# Records to use
--
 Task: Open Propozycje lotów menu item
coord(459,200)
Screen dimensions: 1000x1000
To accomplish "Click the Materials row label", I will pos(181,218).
--
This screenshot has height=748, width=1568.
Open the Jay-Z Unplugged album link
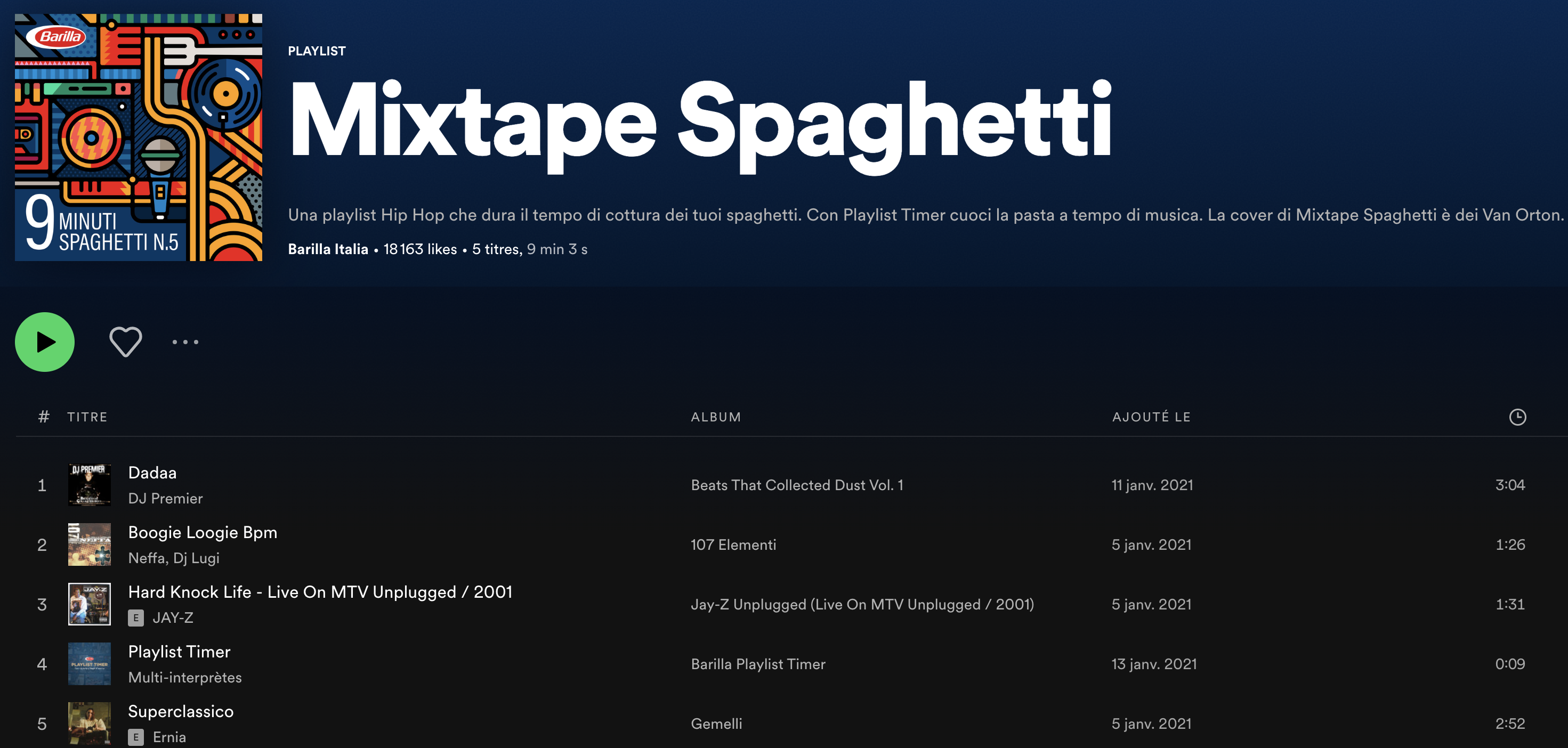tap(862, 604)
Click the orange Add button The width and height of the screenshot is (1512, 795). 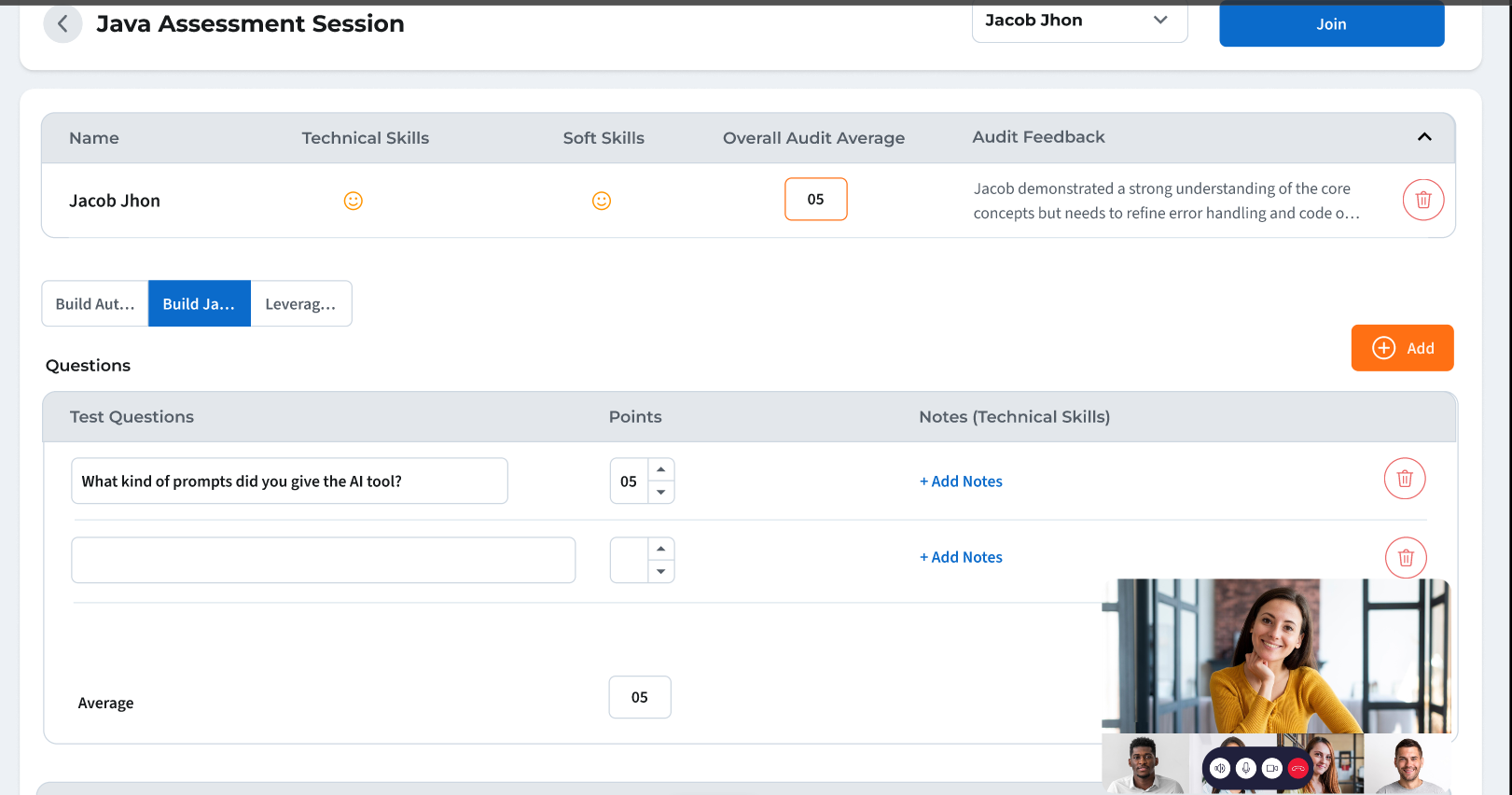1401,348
--
# Exercise prompt
Give as a JSON list of strings, one per line, the lines beginning with the line containing "Task: Open Propozycje lotów menu item" and continuing through the line containing "I will pos(181,218).", leaving out blank lines.

# The response
[
  " Task: Open Propozycje lotów menu item",
  "coord(459,200)",
  "Screen dimensions: 1000x1000",
  "To accomplish \"Click the Materials row label\", I will pos(181,218)."
]